Acrobat 9 can weaken password protection

Stephen Withers
Monday, 08 December 2008 03:57

Your IT - Home IT

ElcomSoft plans to add GPU-based acceleration to its password recovery product, taking advantage of the way modern graphics chips are able to perform certain types of operations extremely quickly.

(Apple previously announce that Mac OS X 10.6 Snow Leopard will feature OpenCL, a technology that will make it easier for developers to tap the GPU for general-purpose computing.)

So how can you make sure your documents produced with Acrobat 9 are reasonably secure?

As with other systems, the trick is to think in terms of a passphrase, not a password. Acrobat 9 allows the use of phrases of up to 127 Roman characters, compared with 32 characters in earlier versions.

Furthermore, a wider range of characters can be used in passphrases thanks to Unicode support.
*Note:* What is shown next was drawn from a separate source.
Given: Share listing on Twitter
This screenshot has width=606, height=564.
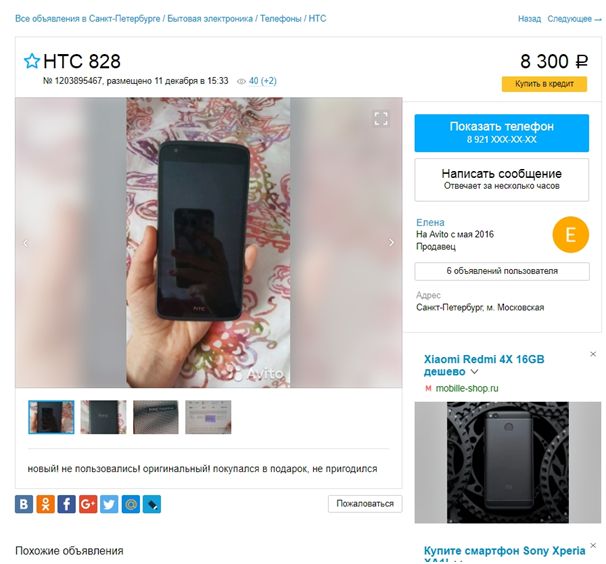Looking at the screenshot, I should (109, 504).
Increasing both the number and variety of characters that can be used in a passphrase greatly increases its potential strength - but if you insist on using a simple dictionary word, it can be found by a brute-force attack as easily as ever.

Adobe's advice for people struggling to think of a long passphrase? "Pick a line or two from your favorite song or poem and add numbers or symbols if they aren't already there."

And if that's still not enough, "Adobe continues to recommend using PKI-based encryption or Adobe LiveCycle Rights Management encryption - instead of user-generated document open passwords... Document protection can also be increased with hardware tokens - including three-factor authentication with a smartcard, PIN and biometric."